The editorial criticized the largely African American jury for succumbing to “passions and prejudices,” though it also lashed LAPD Det. Mark Fuhrman. Fuhrman, my colleague wrote, was “a gift to the defense from heaven — or hell. Never mind that no conspirator would have had the knowledge, the time or the intelligence to frame O.J. Simpson and get away with it. The lying Fuhrman gave the defense its lurking figure in the shadows. It appears that no amount of evidence or cold logic could flush him out.”

Finally, the editorial offered the consolation that Simpson would face a reckoning elsewhere — not in Las Vegas but a civil courtroom and, later on, in the otherworldly tribunal where “divine judgment and retribution” are meted out.

It was a powerful and elegantly written piece, even a prophetic one.

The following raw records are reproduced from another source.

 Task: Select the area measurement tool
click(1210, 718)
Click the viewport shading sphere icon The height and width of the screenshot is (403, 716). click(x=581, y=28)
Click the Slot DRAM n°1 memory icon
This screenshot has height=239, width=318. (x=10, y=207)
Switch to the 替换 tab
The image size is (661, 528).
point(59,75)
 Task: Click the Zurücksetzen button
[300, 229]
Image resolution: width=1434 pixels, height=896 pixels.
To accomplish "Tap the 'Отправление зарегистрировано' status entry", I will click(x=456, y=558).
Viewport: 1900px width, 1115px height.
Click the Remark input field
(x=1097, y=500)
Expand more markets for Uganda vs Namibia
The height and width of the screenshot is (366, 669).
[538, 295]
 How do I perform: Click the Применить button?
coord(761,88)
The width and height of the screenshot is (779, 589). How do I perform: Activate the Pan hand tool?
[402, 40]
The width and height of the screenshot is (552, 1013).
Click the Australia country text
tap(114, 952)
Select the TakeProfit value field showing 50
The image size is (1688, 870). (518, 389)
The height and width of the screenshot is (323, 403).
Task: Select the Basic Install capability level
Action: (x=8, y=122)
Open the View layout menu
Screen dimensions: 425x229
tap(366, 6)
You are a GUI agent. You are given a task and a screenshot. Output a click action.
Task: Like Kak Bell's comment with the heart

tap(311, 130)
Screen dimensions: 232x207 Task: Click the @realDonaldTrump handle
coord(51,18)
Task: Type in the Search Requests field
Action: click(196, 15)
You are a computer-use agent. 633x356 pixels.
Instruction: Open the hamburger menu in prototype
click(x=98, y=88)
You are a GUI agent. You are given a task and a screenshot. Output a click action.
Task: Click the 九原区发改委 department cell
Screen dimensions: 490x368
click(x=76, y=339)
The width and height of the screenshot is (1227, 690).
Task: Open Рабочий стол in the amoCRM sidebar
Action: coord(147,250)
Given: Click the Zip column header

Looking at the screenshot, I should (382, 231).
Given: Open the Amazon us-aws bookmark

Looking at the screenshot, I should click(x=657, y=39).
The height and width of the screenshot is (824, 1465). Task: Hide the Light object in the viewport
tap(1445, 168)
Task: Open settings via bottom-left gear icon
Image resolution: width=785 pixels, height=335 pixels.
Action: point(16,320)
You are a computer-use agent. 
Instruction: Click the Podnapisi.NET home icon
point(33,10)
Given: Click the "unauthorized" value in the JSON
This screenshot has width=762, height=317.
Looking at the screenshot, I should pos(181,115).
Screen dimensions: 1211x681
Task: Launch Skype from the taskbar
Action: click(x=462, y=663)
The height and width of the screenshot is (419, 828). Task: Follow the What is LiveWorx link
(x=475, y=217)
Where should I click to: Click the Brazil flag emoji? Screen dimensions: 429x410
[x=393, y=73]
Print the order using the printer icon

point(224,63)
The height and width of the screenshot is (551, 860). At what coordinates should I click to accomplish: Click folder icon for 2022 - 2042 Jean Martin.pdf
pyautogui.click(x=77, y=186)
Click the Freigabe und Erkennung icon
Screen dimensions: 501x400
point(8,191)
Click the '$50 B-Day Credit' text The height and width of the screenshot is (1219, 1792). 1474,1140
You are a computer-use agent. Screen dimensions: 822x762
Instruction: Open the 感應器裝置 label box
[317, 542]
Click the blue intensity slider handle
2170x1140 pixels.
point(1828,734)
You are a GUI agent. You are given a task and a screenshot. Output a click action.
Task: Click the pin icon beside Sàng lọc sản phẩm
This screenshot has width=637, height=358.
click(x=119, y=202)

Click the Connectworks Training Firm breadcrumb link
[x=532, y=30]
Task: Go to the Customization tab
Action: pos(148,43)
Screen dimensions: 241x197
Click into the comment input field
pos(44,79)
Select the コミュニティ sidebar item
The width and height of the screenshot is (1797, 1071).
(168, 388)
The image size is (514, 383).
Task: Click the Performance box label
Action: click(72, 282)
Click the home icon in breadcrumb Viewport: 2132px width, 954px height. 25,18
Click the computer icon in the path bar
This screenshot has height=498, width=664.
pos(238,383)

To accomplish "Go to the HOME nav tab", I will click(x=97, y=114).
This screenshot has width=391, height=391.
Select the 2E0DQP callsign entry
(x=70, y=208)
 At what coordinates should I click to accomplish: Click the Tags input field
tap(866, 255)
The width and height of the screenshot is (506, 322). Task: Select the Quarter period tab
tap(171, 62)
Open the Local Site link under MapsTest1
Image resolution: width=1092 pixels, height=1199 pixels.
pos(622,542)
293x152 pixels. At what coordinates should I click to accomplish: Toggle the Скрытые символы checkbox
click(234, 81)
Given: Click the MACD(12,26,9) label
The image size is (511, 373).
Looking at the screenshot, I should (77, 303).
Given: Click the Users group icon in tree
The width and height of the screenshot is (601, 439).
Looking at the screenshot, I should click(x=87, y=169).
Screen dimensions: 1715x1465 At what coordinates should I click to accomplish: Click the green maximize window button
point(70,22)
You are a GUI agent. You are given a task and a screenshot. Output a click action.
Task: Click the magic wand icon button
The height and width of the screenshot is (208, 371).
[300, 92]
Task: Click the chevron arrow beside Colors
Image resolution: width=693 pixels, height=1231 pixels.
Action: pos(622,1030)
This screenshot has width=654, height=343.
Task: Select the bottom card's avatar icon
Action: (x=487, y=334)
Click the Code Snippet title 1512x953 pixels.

But the idea of disparaging a jury verdict still bothers me. I’m not sure it began with the Simpson trial, but I have noticed in the years since a greater willingness on the part of the public, journalists and scholars to second-guess acquittals, even in cases — such as the trial of George Zimmerman in the death of Trayvon Martin — in which the jury’s conclusion was more defensible than the Simpson jury’s. (Online, Zimmerman is frequently referred to as Martin’s “murderer.”)

I’m not arguing that jury verdicts are sacrosanct. If they were, a lot of wrongful convictions might go unexposed. But just as an acquittal (unlike a conviction) is final as a matter of law, it’s also deserving of deference from the court of public opinion — even in a “travesty” like the Simpson trial.